Exercise: Can you copy the data below line for line, without changing anything?

Input records:

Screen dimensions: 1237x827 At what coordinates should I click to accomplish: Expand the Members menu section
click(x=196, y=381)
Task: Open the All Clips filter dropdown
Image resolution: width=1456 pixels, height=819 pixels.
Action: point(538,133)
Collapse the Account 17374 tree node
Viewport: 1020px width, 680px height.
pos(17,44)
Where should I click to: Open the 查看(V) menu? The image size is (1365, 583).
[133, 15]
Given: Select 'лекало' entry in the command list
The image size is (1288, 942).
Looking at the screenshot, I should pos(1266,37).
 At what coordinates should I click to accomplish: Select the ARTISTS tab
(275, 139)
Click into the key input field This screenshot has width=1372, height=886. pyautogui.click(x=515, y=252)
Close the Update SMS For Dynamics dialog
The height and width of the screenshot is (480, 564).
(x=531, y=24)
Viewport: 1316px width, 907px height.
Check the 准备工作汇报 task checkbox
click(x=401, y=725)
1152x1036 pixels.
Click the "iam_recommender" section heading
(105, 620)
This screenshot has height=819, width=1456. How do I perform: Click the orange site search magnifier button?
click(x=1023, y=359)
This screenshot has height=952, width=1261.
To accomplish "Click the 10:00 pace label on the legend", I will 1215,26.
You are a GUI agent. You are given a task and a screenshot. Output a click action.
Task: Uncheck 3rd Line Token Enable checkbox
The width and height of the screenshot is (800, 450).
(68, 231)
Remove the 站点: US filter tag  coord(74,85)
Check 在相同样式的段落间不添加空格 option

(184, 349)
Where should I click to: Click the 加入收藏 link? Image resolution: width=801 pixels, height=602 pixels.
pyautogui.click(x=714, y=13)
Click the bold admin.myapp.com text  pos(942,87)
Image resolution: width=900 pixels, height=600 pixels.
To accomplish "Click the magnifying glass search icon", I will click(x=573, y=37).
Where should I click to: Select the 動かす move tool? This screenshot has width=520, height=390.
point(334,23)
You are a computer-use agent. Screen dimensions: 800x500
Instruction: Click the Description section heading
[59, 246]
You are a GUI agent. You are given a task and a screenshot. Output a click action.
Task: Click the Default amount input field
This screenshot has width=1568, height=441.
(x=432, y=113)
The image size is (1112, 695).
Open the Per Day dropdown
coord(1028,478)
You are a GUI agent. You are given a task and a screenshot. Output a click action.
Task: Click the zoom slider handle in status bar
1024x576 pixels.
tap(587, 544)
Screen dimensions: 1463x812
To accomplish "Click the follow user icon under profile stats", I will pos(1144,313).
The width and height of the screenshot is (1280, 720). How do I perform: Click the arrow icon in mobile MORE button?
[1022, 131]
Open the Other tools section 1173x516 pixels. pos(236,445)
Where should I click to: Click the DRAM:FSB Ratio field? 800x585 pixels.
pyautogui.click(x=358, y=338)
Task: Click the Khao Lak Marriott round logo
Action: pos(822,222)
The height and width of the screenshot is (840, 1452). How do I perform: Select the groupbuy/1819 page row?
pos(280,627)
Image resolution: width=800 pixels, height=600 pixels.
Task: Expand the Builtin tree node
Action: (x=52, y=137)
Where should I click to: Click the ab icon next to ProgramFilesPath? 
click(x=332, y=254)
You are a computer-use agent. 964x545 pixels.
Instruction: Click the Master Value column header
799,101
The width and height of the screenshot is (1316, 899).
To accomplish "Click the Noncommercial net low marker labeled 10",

Response to the exercise:
Screen dimensions: 1237x827 At what coordinates should I click to accomplish: Expand the Members menu section
click(x=196, y=381)
Task: Open the All Clips filter dropdown
Image resolution: width=1456 pixels, height=819 pixels.
Action: point(538,133)
Collapse the Account 17374 tree node
Viewport: 1020px width, 680px height.
pos(17,44)
Where should I click to: Open the 查看(V) menu? The image size is (1365, 583).
[133, 15]
Given: Select 'лекало' entry in the command list
The image size is (1288, 942).
Looking at the screenshot, I should pos(1266,37).
 At what coordinates should I click to accomplish: Select the ARTISTS tab
(275, 139)
Click into the key input field This screenshot has width=1372, height=886. pyautogui.click(x=515, y=252)
Close the Update SMS For Dynamics dialog
The height and width of the screenshot is (480, 564).
(x=531, y=24)
Viewport: 1316px width, 907px height.
Check the 准备工作汇报 task checkbox
click(x=401, y=725)
1152x1036 pixels.
Click the "iam_recommender" section heading
(105, 620)
This screenshot has height=819, width=1456. How do I perform: Click the orange site search magnifier button?
click(x=1023, y=359)
This screenshot has height=952, width=1261.
To accomplish "Click the 10:00 pace label on the legend", I will 1215,26.
You are a GUI agent. You are given a task and a screenshot. Output a click action.
Task: Uncheck 3rd Line Token Enable checkbox
The width and height of the screenshot is (800, 450).
(68, 231)
Remove the 站点: US filter tag  coord(74,85)
Check 在相同样式的段落间不添加空格 option

(184, 349)
Where should I click to: Click the 加入收藏 link? Image resolution: width=801 pixels, height=602 pixels.
pyautogui.click(x=714, y=13)
Click the bold admin.myapp.com text  pos(942,87)
Image resolution: width=900 pixels, height=600 pixels.
To accomplish "Click the magnifying glass search icon", I will click(x=573, y=37).
Where should I click to: Select the 動かす move tool? This screenshot has width=520, height=390.
point(334,23)
You are a computer-use agent. Screen dimensions: 800x500
Instruction: Click the Description section heading
[59, 246]
You are a GUI agent. You are given a task and a screenshot. Output a click action.
Task: Click the Default amount input field
This screenshot has width=1568, height=441.
(x=432, y=113)
The image size is (1112, 695).
Open the Per Day dropdown
coord(1028,478)
You are a GUI agent. You are given a task and a screenshot. Output a click action.
Task: Click the zoom slider handle in status bar
1024x576 pixels.
tap(587, 544)
Screen dimensions: 1463x812
To accomplish "Click the follow user icon under profile stats", I will pos(1144,313).
The width and height of the screenshot is (1280, 720). How do I perform: Click the arrow icon in mobile MORE button?
[1022, 131]
Open the Other tools section 1173x516 pixels. pos(236,445)
Where should I click to: Click the DRAM:FSB Ratio field? 800x585 pixels.
pyautogui.click(x=358, y=338)
Task: Click the Khao Lak Marriott round logo
Action: pos(822,222)
The height and width of the screenshot is (840, 1452). How do I perform: Select the groupbuy/1819 page row?
pos(280,627)
Image resolution: width=800 pixels, height=600 pixels.
Task: Expand the Builtin tree node
Action: (x=52, y=137)
Where should I click to: Click the ab icon next to ProgramFilesPath? 
click(x=332, y=254)
You are a computer-use agent. 964x545 pixels.
Instruction: Click the Master Value column header
799,101
The width and height of the screenshot is (1316, 899).
To accomplish "Click the Noncommercial net low marker labeled 10",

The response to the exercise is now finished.